- Input:
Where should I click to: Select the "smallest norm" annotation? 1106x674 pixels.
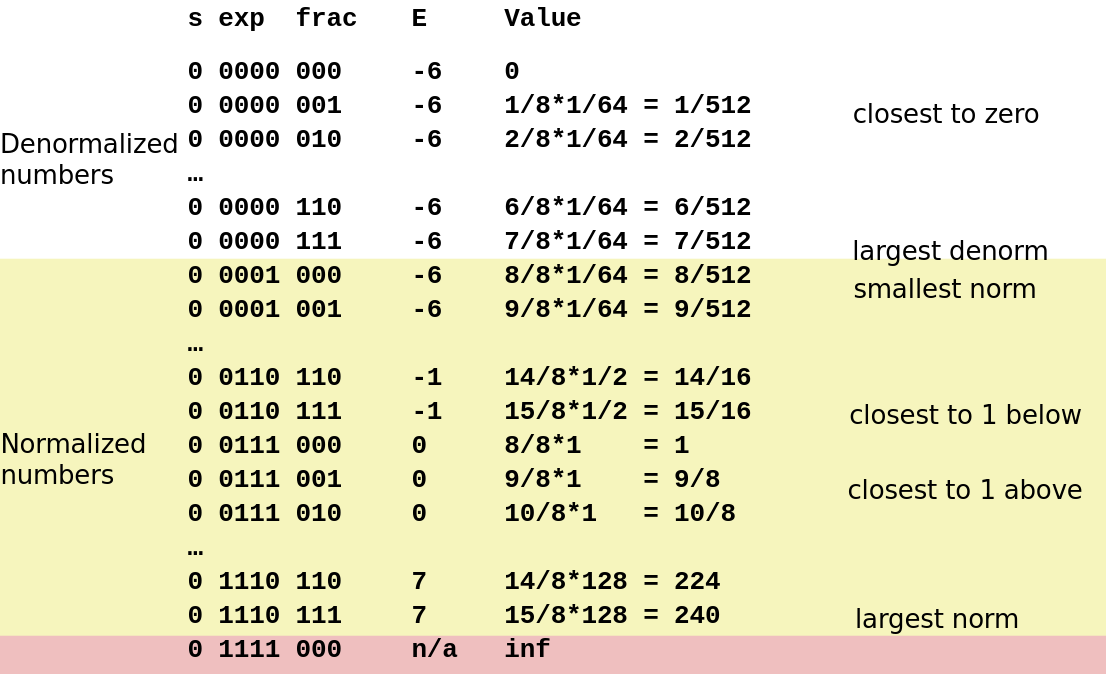[944, 289]
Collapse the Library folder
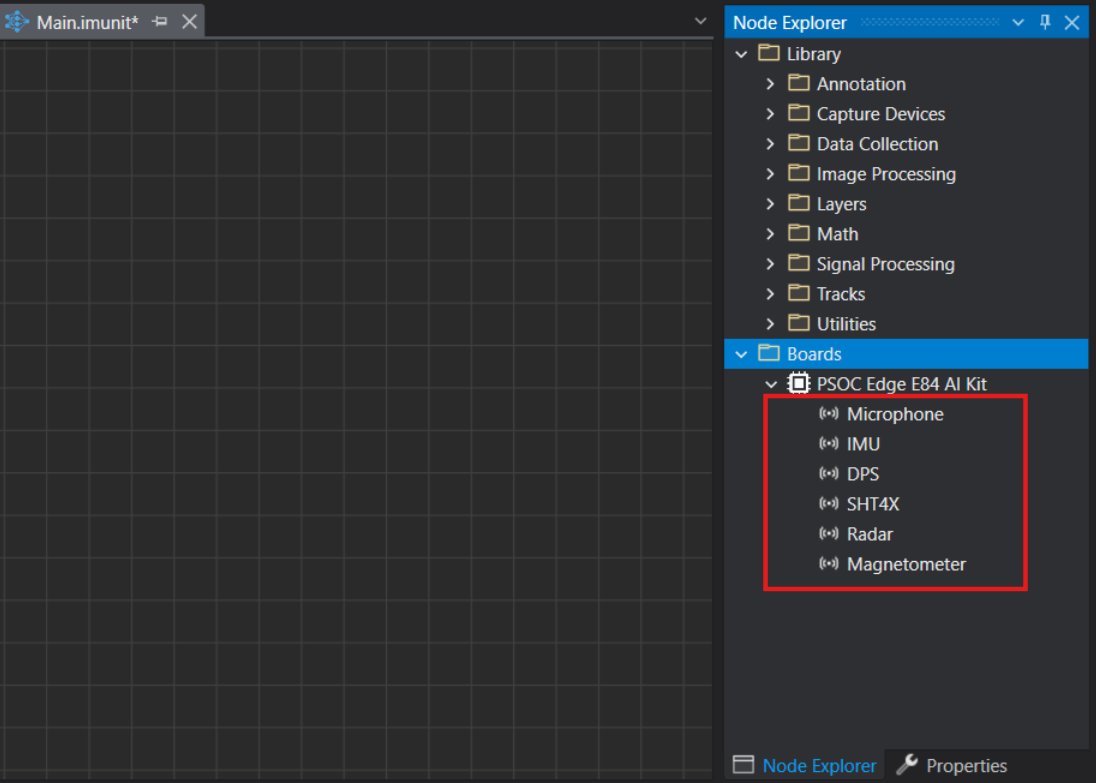 coord(741,54)
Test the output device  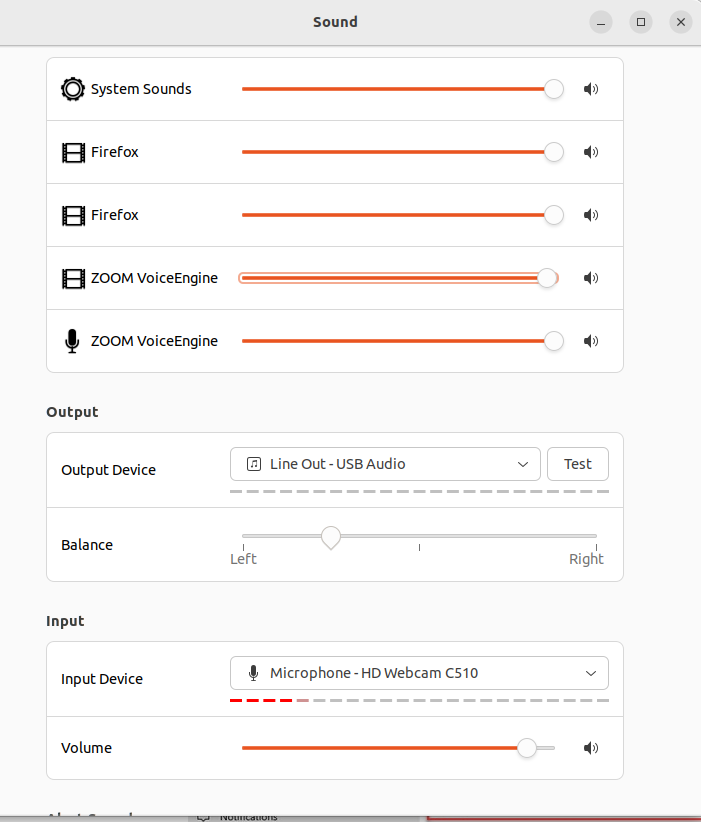tap(578, 464)
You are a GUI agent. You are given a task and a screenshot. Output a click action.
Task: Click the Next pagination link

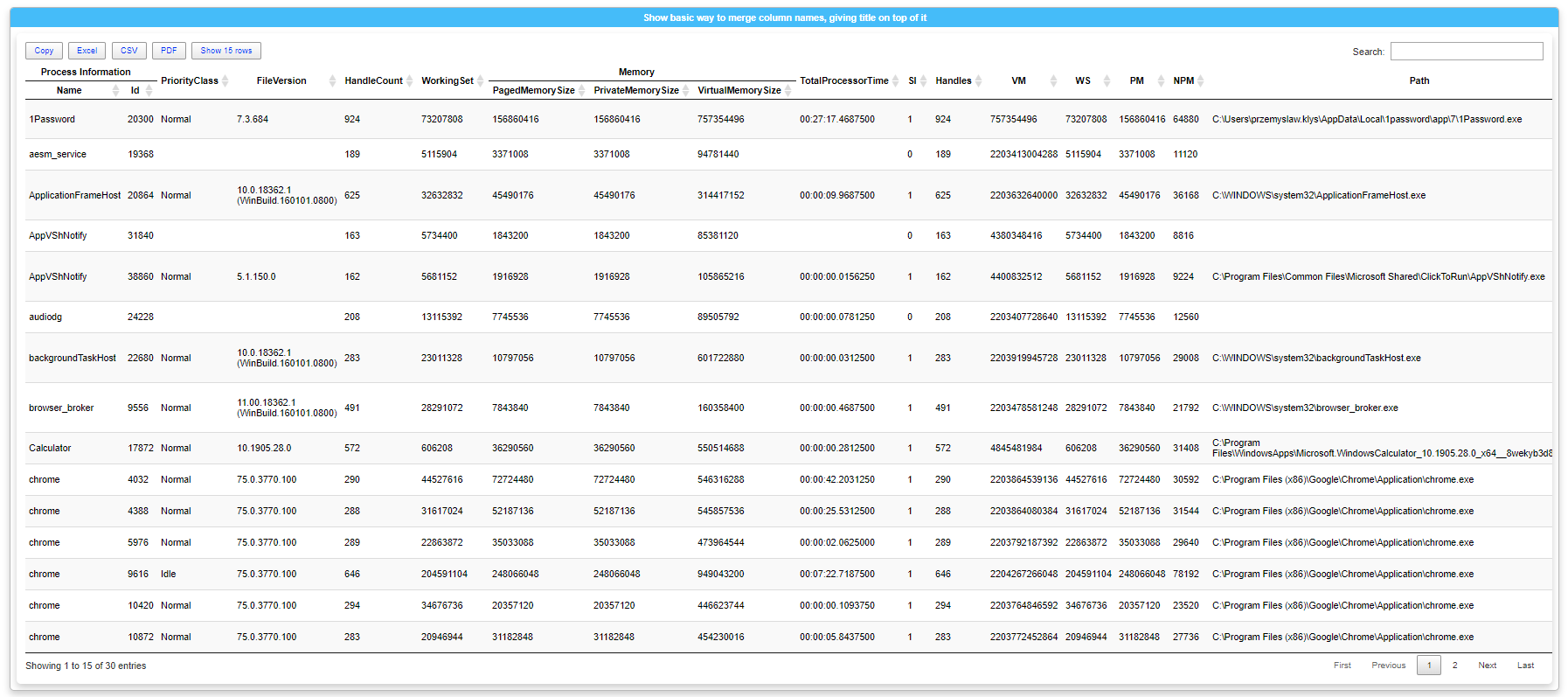pos(1487,666)
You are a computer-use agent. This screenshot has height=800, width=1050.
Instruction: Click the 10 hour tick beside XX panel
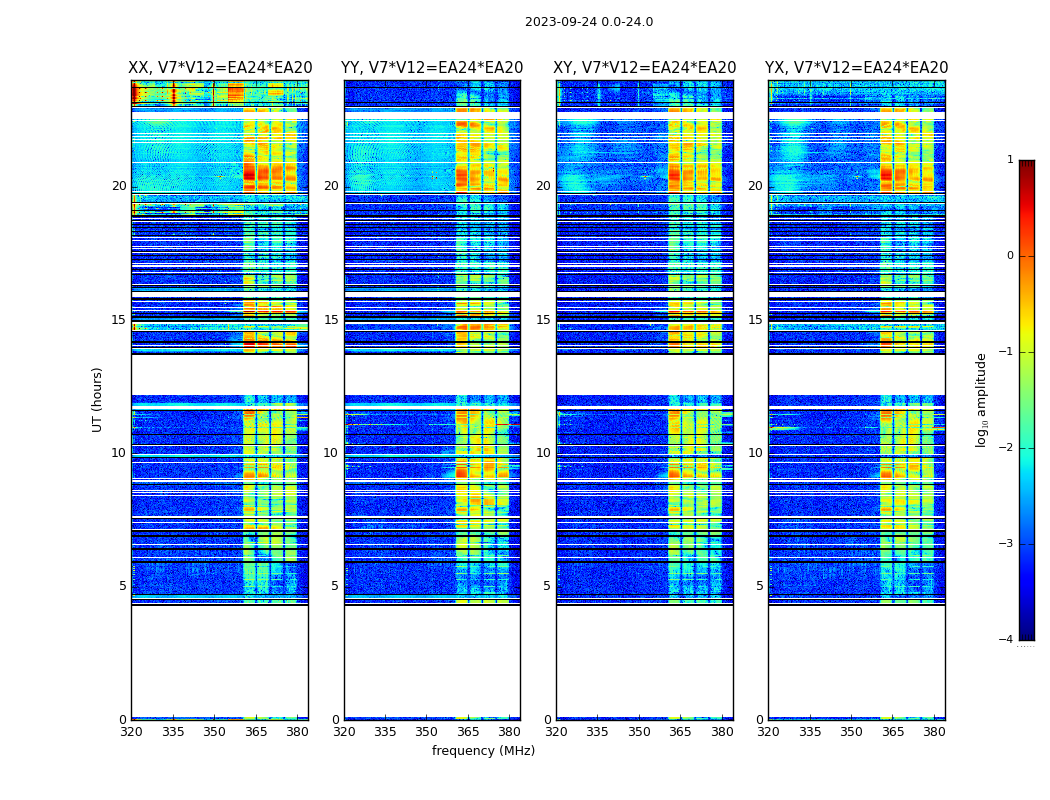coord(118,453)
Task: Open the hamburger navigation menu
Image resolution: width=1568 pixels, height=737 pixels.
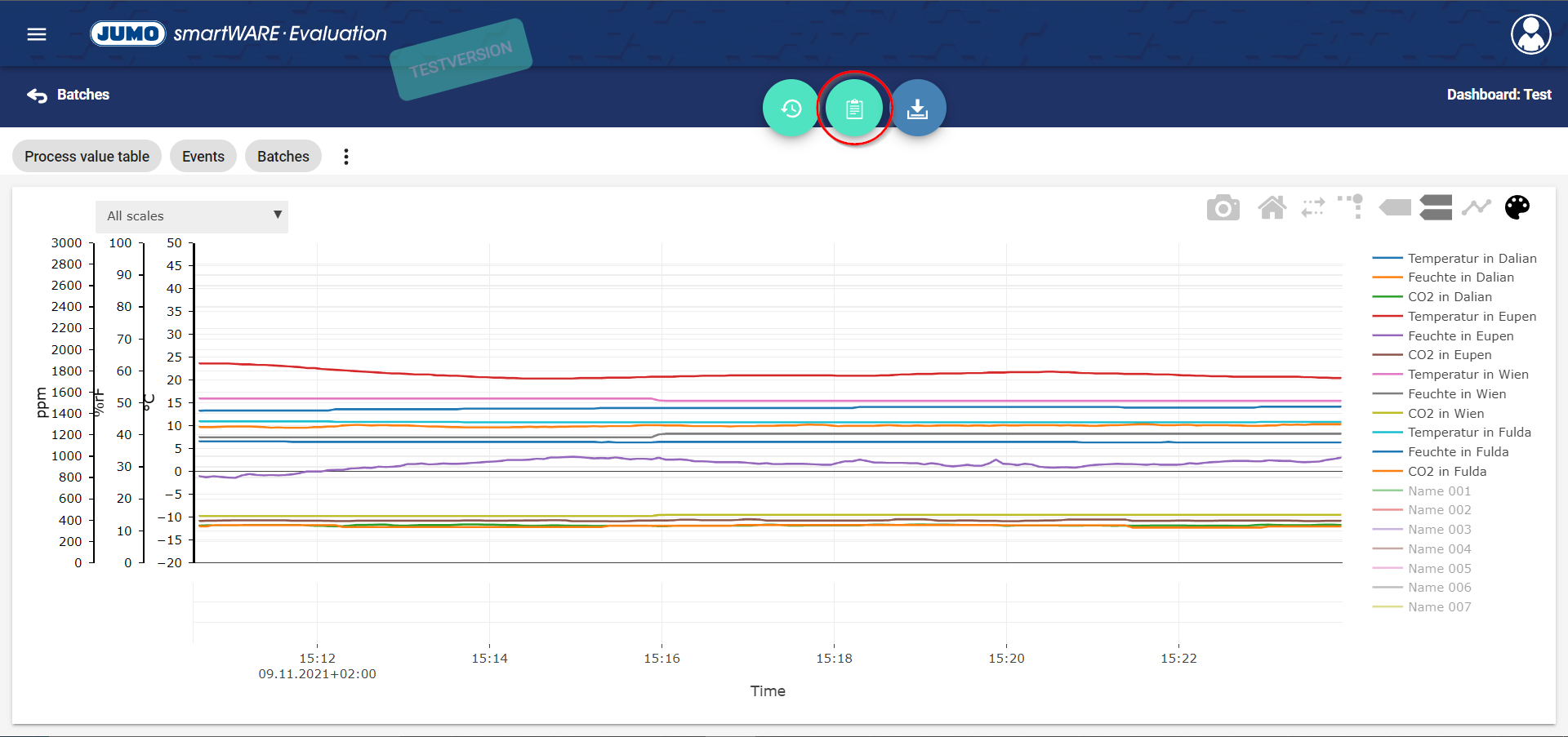Action: 37,34
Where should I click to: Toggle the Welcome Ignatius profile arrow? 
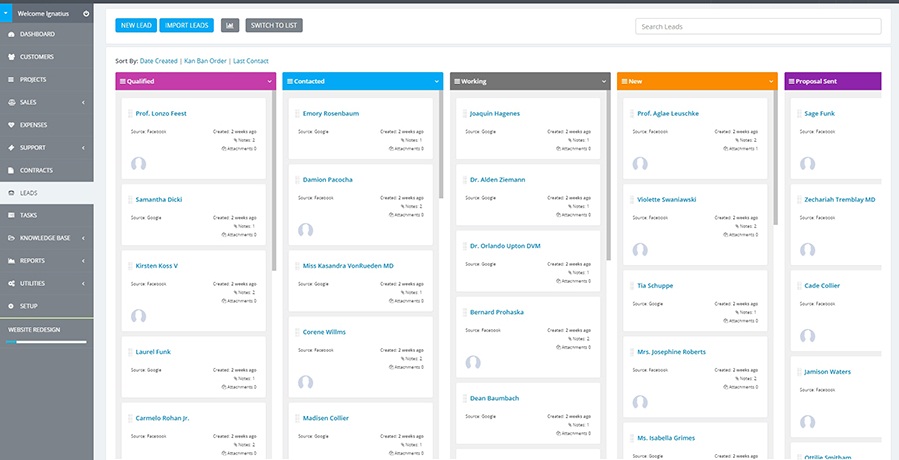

- Problem to work on: Go to the line that contains "Task: Open the hamburger navigation menu" and copy exactly from there through the last line of the records above, both included. Omit pictures.

- Task output:
Task: Open the hamburger navigation menu
Image resolution: width=1568 pixels, height=737 pixels.
Action: 37,34
Where should I click to: Toggle the Welcome Ignatius profile arrow? 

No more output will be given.